* **YOUR INSTRUCTIONS**: Return, word for word, the lines below starting at the line that contains "Where should I click to: Select" and ending at the final line of the entries, both included.

* **EXTRACTED ENTRIES**:
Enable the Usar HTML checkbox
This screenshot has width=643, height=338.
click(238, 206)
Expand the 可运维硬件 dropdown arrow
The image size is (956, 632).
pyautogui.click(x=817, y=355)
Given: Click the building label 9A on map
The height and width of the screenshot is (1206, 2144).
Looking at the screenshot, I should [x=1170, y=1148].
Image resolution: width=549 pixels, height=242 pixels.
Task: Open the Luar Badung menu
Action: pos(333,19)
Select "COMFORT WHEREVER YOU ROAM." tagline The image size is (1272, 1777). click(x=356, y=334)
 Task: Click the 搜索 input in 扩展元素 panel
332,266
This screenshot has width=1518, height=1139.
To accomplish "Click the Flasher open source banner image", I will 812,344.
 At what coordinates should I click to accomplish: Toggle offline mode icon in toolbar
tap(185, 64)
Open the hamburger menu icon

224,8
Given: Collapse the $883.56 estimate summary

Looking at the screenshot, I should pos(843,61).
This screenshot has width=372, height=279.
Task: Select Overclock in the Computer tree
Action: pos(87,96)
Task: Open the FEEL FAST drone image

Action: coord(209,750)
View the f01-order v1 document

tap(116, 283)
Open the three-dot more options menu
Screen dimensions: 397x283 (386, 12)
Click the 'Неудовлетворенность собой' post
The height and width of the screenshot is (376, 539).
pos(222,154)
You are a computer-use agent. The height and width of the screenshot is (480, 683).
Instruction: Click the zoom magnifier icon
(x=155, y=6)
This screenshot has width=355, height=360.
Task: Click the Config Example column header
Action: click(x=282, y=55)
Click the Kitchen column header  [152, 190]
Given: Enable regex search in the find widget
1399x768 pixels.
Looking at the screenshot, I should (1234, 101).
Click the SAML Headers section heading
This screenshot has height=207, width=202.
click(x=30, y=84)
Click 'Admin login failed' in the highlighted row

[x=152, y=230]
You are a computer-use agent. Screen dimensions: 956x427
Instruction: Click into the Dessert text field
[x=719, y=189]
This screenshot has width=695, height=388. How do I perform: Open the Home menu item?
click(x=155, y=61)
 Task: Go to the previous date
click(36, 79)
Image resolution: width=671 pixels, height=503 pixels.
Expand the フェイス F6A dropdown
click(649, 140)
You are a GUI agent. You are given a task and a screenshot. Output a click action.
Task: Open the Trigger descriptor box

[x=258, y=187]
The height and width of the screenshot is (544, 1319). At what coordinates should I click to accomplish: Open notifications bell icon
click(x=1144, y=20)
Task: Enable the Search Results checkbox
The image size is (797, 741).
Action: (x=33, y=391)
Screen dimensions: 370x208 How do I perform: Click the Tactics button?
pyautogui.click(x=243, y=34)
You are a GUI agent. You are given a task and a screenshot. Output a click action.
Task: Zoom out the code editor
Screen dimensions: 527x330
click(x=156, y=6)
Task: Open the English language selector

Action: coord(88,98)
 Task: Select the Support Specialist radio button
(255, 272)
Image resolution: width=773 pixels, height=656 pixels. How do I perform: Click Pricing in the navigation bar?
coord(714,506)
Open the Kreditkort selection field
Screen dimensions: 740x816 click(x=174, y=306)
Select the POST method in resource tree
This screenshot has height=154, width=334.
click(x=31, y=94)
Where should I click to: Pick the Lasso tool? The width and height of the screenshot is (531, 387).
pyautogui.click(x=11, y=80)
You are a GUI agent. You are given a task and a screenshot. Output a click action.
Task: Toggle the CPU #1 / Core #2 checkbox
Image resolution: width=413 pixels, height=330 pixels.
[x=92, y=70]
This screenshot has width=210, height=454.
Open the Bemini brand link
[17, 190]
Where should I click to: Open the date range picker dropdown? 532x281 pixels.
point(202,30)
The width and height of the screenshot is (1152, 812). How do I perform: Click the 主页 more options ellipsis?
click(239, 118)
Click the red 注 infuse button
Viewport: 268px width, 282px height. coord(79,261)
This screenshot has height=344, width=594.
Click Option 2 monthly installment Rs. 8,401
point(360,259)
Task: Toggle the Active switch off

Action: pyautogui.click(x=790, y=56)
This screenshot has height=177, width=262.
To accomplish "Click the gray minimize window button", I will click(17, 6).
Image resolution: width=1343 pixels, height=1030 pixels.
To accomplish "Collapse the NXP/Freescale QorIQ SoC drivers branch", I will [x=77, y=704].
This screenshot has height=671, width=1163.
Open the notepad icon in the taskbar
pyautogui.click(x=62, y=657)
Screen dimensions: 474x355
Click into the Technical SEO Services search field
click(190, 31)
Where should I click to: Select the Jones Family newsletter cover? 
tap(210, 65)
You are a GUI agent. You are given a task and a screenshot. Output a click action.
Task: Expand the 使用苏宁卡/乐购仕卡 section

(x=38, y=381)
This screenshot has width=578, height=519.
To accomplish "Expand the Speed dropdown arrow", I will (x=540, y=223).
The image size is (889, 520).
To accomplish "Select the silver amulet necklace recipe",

* **PROBLEM SOLUTION**:
Where should I click to: Select the Jones Family newsletter cover? 
tap(210, 65)
You are a GUI agent. You are given a task and a screenshot. Output a click action.
Task: Expand the 使用苏宁卡/乐购仕卡 section

(x=38, y=381)
This screenshot has width=578, height=519.
To accomplish "Expand the Speed dropdown arrow", I will (x=540, y=223).
The image size is (889, 520).
To accomplish "Select the silver amulet necklace recipe",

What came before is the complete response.